As the town struggles to come to grips with the fact that they might not truly know this woman that they have lived among these many years, her friends stand beside her. Poppy Blake, in particular, comes to the foreground as Heather's greatest supporter. The story in many ways is more about Poppy than Heather, who surfaces only infrequently to add tension to the unraveling of the murder mystery, but whose true character we never really get to know. It's Poppy, wheelchair-bound after a snowmobile accident and now running the town's telephone messaging service, who, despite physical limitations, charges forth to help Heather and at the same time find true love with Griffin Hughes, an investigative reporter. Griffin helps Poppy come to terms with the accident that left her a paraplegic and shows her that she can have the future and love she thought were out of her reach. It is Poppy that we see grow and change throughout the book.
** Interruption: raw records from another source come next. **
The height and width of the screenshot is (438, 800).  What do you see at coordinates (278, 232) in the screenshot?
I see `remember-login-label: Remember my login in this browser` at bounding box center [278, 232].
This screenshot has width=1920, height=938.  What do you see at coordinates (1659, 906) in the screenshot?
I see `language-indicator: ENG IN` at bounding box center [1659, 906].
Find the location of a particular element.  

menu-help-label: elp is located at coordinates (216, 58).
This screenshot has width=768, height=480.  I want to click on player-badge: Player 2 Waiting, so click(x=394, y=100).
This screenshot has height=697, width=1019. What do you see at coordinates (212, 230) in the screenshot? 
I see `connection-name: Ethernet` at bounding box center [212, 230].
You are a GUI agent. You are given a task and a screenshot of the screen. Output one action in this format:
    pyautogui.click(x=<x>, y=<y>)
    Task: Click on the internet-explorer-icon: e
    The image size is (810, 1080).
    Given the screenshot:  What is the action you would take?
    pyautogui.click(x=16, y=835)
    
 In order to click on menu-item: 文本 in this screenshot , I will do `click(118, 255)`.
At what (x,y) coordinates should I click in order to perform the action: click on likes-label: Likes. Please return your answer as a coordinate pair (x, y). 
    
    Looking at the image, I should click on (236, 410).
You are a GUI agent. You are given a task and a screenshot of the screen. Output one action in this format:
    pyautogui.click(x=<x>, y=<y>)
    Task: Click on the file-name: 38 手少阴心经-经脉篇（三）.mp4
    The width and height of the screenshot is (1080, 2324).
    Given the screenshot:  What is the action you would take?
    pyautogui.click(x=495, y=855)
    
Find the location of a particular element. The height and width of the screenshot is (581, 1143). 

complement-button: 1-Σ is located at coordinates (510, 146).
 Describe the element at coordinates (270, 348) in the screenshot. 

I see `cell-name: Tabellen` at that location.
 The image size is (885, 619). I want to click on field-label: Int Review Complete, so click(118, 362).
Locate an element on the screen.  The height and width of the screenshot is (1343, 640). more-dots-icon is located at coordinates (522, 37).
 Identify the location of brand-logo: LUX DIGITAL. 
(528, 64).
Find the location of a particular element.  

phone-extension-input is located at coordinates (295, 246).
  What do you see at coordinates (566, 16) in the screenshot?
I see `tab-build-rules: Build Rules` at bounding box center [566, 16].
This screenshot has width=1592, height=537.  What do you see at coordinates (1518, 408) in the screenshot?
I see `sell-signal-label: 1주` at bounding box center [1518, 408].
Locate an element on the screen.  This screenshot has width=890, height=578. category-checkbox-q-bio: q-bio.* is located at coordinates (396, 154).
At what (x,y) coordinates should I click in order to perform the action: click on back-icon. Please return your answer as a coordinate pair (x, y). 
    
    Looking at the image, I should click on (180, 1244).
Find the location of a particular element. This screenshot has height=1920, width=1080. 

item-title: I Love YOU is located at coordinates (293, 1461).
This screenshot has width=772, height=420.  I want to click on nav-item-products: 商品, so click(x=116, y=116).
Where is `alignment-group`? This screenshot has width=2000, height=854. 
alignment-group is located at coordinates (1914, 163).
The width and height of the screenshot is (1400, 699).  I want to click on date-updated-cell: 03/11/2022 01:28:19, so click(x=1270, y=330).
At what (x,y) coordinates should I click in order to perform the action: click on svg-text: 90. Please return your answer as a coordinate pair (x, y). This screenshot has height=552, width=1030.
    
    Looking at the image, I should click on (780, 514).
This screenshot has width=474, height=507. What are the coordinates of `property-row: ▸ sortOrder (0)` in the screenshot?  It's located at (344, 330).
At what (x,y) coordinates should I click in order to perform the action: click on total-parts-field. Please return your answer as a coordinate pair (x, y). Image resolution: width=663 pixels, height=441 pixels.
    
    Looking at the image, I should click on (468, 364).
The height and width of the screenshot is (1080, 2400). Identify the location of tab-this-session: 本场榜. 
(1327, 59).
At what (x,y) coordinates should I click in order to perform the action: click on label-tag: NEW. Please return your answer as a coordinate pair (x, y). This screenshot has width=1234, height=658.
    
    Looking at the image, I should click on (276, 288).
The mystery is a backdrop to the relationships that grow out of bonds forged in trying times, in times of loss and helplessness. For instance, Heather's imprisonment leaves Micah without a partner during the maple harvesting season, but Delinsky delivers a town of caring, helping hands reminiscent of another time period, a town that steps forward to assist one of its own. In AN ACCIDENTAL WOMAN, Delinsky gives us refreshingly realistic folk facing the same issues and problems we all face --- loss and love.